# MAJOR BRAG!!!!!!



## canucme278 (Apr 18, 2002)

Just got off the phone with Philip Moore.....Woodside's Jubilate Eye of the Tyger OFA H/E/C CERF just took a 3 point major under Mrs. Cathy Daugherty in NH at the Northwestern Connecticut Dog Club show! We are THRILLED!! A big thank you to Philip! WHOO HOOO!!!!
Rebecca Little


----------



## MaggieRoseLee (Aug 17, 2001)

*Re: MAJOR BRAG!!!!!! 3 pt major..*


----------



## kleinenHain (Sep 20, 2007)

*Re: MAJOR BRAG!!!!!! 3 pt major..*

Congrats


----------



## Andaka (Jun 29, 2003)




----------



## Kayos and Havoc (Oct 17, 2002)

Awesome!!!! I love the Woodside dogs!


----------



## canucme278 (Apr 18, 2002)

Thank you to everyone!
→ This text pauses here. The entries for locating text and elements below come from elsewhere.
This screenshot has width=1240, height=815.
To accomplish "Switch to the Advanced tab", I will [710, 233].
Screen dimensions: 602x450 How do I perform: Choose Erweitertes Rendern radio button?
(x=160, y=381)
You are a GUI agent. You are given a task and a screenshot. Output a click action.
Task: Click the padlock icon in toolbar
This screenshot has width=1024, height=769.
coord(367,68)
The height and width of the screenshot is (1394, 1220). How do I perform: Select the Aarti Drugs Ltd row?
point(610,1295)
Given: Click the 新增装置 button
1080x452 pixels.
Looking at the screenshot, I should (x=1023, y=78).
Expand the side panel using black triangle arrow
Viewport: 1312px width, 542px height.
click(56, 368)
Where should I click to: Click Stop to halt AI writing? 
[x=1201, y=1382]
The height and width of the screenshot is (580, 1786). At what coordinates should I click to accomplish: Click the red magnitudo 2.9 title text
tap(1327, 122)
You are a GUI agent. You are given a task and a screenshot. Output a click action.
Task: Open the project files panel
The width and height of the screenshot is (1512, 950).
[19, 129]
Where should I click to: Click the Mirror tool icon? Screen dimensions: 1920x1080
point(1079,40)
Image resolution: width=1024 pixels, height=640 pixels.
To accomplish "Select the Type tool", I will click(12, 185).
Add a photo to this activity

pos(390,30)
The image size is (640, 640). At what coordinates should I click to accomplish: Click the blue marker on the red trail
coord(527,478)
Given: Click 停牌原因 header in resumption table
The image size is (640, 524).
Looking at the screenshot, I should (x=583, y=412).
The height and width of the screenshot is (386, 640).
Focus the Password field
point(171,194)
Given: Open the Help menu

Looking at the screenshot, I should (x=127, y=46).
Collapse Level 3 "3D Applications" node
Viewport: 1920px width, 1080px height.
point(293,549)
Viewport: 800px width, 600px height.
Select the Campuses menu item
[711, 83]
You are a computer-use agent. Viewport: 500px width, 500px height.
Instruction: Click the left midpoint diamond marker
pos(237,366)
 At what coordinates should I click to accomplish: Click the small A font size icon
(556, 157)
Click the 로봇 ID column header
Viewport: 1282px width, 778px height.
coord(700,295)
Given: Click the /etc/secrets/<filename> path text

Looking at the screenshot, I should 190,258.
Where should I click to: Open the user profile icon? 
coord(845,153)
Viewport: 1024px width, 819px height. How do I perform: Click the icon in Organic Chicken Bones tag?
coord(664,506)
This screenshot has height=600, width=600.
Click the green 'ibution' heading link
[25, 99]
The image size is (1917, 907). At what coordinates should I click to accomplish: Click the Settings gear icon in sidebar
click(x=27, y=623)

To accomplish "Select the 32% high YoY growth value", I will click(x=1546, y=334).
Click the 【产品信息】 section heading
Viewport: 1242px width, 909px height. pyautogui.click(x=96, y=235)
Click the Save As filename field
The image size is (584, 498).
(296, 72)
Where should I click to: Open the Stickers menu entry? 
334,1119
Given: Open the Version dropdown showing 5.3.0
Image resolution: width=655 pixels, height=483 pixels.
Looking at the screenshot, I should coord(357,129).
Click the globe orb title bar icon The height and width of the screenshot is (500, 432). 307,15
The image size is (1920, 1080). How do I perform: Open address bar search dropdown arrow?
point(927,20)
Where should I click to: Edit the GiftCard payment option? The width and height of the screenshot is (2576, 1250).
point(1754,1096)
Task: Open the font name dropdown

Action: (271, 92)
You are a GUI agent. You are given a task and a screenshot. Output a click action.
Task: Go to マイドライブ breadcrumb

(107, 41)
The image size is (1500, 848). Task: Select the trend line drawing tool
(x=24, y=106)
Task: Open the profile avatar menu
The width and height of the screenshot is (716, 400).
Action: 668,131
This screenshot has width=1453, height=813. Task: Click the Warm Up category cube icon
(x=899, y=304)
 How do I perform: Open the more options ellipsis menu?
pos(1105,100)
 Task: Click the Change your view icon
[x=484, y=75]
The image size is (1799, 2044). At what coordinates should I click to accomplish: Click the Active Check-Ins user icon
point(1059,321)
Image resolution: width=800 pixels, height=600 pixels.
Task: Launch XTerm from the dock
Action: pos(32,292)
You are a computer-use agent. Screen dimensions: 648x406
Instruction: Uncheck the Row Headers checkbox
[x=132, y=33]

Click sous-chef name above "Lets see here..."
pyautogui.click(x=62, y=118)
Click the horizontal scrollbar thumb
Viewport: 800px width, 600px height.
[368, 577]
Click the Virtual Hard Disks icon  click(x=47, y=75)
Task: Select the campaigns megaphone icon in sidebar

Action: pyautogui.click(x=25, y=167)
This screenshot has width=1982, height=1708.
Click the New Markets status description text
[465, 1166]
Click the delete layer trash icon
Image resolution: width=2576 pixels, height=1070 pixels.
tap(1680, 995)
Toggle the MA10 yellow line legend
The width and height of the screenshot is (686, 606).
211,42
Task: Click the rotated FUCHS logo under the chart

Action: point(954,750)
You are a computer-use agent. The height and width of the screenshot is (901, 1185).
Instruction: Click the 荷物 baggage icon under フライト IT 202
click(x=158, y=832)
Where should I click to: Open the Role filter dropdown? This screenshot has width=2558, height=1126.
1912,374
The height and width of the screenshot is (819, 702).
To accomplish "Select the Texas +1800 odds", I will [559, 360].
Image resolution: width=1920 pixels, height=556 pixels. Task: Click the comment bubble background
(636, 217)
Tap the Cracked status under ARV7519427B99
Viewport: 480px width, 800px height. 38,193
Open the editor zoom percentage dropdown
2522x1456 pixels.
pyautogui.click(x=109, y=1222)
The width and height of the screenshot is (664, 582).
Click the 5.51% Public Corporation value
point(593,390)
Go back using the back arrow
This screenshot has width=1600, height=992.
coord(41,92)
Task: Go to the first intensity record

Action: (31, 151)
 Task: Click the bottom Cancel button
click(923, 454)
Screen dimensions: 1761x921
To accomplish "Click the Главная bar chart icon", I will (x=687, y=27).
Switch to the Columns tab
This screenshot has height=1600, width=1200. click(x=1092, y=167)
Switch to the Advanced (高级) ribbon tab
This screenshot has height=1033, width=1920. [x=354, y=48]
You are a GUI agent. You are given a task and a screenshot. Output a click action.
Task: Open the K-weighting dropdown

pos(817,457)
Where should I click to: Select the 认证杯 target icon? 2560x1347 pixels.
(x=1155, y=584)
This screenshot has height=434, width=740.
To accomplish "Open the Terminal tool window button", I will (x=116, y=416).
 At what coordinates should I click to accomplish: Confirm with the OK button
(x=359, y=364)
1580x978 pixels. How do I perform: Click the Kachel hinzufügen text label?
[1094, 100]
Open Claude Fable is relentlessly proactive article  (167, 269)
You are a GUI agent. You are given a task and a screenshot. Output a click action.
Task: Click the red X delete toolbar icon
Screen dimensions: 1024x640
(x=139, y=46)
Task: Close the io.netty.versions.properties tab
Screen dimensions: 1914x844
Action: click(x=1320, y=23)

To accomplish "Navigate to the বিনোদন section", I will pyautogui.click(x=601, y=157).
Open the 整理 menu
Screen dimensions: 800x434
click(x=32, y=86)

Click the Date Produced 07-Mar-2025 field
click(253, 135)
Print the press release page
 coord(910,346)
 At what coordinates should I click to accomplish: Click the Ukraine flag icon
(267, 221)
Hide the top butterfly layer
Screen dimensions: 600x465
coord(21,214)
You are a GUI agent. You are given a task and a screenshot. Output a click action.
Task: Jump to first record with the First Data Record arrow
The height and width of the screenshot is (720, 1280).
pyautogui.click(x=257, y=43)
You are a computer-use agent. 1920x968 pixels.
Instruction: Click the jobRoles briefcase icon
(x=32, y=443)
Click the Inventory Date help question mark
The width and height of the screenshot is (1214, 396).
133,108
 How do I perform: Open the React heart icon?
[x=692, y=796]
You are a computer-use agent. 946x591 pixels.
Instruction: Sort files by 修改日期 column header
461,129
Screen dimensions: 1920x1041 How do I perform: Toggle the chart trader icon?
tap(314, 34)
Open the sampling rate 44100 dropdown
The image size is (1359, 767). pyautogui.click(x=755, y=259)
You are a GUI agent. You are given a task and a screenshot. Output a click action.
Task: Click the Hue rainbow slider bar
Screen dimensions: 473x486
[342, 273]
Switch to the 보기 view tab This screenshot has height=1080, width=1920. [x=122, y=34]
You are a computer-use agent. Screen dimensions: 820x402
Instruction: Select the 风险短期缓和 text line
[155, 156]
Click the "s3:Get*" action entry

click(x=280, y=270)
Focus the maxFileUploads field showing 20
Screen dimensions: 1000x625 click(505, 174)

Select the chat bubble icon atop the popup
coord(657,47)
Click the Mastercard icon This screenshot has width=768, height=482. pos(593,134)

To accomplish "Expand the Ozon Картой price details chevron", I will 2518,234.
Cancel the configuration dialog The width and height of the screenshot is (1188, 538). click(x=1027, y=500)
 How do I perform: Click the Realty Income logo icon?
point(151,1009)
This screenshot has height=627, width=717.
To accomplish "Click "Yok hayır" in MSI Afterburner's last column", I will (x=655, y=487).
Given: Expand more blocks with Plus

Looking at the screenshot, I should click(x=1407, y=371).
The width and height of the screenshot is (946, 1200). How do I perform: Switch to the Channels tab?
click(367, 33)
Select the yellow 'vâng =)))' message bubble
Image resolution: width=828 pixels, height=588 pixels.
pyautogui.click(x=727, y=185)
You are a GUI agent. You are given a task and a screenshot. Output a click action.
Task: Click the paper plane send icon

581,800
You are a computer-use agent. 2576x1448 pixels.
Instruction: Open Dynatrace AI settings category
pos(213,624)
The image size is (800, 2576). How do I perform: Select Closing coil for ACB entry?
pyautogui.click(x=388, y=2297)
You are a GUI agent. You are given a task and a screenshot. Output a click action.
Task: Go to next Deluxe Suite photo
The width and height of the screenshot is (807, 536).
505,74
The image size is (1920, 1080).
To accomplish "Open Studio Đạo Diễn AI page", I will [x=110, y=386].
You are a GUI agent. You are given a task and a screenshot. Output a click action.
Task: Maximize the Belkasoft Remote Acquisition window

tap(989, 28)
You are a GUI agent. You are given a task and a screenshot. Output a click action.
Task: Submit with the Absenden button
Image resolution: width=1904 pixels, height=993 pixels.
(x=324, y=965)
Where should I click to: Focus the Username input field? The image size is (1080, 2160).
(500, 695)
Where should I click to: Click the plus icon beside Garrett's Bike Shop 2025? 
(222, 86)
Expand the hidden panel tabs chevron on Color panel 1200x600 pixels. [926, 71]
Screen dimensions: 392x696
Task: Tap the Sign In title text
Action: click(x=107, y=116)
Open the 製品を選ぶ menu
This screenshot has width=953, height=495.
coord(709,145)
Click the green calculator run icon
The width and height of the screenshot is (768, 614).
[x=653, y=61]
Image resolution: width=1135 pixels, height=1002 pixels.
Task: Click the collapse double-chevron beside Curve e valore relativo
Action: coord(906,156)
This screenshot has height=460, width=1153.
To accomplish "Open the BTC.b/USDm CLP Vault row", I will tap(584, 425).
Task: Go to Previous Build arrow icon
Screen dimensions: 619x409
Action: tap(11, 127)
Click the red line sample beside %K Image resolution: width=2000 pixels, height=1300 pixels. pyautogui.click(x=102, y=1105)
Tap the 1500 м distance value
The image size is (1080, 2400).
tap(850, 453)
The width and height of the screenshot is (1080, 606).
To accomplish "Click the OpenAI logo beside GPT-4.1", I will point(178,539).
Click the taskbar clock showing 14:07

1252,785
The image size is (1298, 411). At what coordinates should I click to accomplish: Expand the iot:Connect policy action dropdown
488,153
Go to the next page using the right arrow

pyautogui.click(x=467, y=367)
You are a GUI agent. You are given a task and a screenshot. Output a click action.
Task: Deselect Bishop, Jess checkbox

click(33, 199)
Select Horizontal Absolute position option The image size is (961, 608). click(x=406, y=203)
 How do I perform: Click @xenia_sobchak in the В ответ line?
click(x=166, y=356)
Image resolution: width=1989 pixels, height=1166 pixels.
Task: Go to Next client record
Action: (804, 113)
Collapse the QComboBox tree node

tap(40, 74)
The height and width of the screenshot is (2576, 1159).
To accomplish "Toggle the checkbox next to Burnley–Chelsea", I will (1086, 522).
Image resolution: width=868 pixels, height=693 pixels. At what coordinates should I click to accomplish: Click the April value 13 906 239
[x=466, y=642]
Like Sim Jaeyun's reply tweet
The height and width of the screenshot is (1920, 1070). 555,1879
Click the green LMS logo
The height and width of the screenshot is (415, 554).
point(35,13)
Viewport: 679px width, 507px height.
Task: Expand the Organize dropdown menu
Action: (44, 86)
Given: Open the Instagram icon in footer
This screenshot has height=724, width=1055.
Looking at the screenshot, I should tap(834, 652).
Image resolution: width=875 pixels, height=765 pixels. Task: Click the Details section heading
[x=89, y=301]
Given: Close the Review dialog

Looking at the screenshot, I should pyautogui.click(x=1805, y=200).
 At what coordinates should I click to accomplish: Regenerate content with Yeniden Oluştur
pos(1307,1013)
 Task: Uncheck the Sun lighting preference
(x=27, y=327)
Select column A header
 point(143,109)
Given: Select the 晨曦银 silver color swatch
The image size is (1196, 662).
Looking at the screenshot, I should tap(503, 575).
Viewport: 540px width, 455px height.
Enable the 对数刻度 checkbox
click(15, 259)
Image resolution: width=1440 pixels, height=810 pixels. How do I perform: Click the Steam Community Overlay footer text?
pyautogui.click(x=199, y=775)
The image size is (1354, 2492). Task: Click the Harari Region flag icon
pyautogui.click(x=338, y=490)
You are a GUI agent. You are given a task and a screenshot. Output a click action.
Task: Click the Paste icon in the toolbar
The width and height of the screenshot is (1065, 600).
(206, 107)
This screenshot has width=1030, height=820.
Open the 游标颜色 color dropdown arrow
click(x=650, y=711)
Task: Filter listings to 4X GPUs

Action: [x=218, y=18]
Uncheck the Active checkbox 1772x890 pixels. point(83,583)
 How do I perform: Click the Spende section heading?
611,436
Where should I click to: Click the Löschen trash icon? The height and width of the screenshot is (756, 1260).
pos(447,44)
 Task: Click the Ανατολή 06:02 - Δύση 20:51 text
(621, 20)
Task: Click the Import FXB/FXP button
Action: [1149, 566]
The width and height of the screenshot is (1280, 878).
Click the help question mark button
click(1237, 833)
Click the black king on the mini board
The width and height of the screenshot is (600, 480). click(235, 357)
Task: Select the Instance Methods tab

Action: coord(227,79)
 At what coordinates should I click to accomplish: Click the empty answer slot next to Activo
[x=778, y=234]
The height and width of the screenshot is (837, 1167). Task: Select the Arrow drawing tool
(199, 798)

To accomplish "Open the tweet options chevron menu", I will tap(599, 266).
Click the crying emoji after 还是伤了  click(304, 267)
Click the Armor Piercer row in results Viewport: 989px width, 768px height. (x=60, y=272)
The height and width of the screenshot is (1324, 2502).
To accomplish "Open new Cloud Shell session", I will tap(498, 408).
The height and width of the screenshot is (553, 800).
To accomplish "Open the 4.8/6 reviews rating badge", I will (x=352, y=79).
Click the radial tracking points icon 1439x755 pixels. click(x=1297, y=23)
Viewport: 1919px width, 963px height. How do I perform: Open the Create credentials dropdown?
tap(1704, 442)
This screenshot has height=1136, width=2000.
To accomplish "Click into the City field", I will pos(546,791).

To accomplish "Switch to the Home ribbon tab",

We are very happy! Keep your fingers crossed for this weekend for him. He is being shown by his young owner Carenza(my 14 yr old daughter) at the Romulus shows. She is currently ranked #8 GSD Junior handler in the US.


----------



## CertainlySpoiled (Dec 2, 2007)

Congrats!


----------